> What you should do: Scan the records for lines with the string "width". Say how many there are, and add nothing.

> Data extract:
-- Opening Marker --

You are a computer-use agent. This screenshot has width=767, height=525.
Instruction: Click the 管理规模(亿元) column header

-- Closing Marker --
-- Opening Marker --

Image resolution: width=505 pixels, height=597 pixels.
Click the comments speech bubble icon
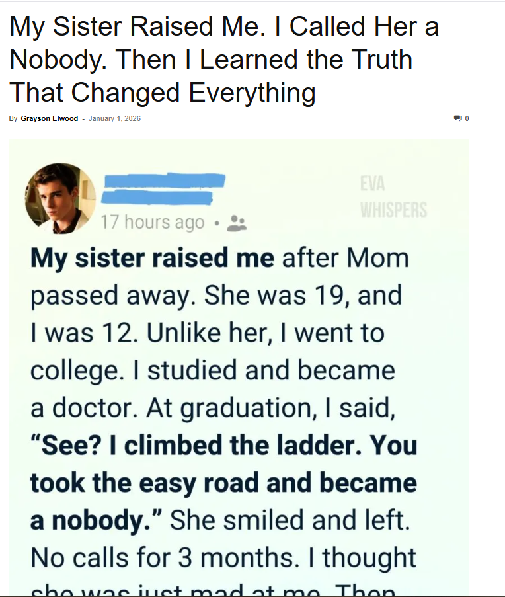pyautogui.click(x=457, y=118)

-- Closing Marker --
-- Opening Marker --

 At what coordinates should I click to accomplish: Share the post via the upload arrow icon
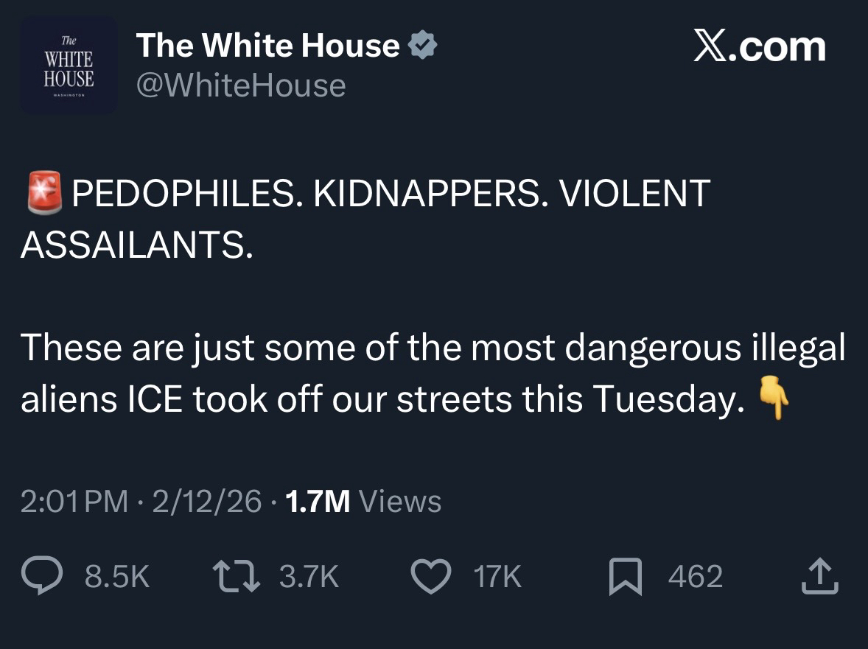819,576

-- Closing Marker --

> Exercise solution: 2